On April 13, Barnes phoned his wife, Laura, and asked her to return home to take him to the emergency room at Flowers Hospital.

“My heart was out of rhythm; it was beating 190 beats a minute,” he said. “They put an I.V. in me and tried to slow it down with drugs, and that didn’t do any good, so they got the paddles out, and they hit me with 150 volts. My son told me it picked me up off the table. I remember that one, but it didn’t touch it so then they hit me 200 volts.”

Just after 9:30 a.m., Barnes flatlined and was pronounced dead by three doctors at Flowers Hospital, and for three hours, he laid in a hospital bed, clinically dead, until a Covenant church member arrived to say “Goodbye”. She touched Barnes, and he woke up.

However, doctors still didn’t expect him to survive, giving him just 24 hours.

“The third day, he comes in my room, and he says ‘don’t ask me, I don’t know, this is a God thing, and we don’t have any control,’” Barnes said.

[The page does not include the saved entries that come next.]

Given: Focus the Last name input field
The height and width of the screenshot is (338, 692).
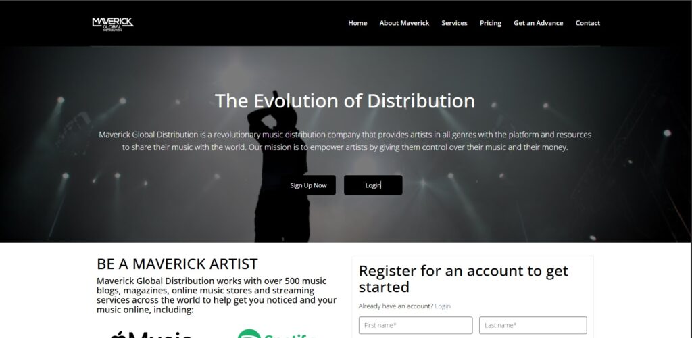Looking at the screenshot, I should point(533,325).
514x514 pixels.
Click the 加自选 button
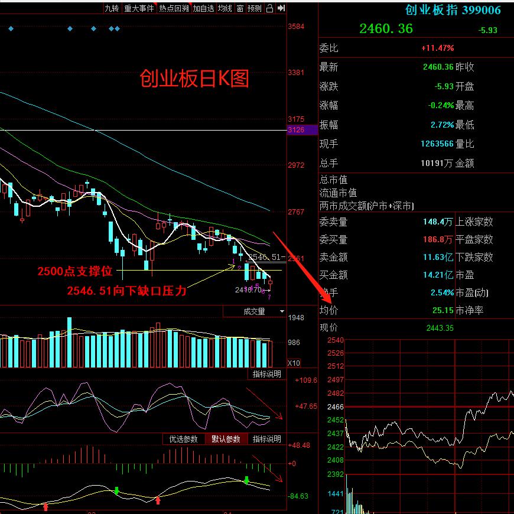pos(203,8)
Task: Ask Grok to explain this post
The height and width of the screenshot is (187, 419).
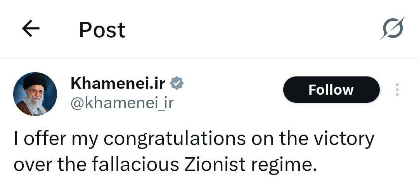Action: (392, 29)
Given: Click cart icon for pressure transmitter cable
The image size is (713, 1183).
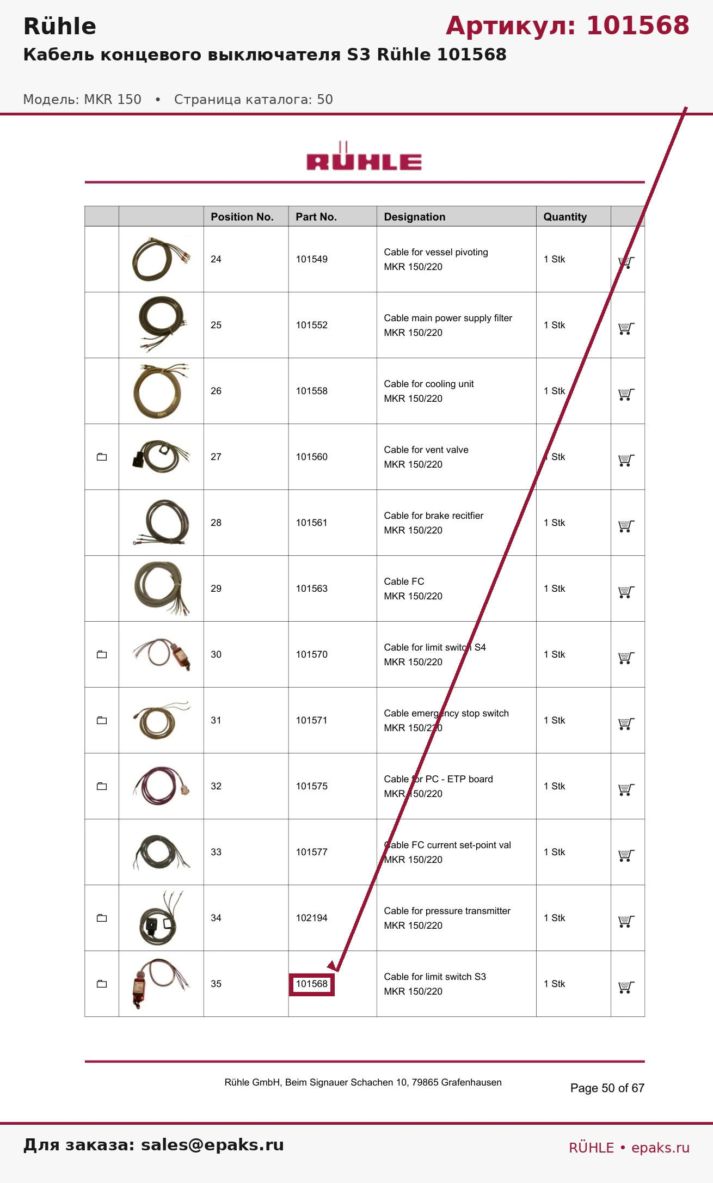Looking at the screenshot, I should tap(626, 922).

Four years later, and Barnes is still sharing his story with anyone who will listen, believing that God called him back to shed hope to those who need it.

Encouraging people to live every moment like it’s their last, to cherish the time you have with loved ones, and sharing the blessing of what God did for him, that’s why James Barnes is what’s good in the neighborhood this week.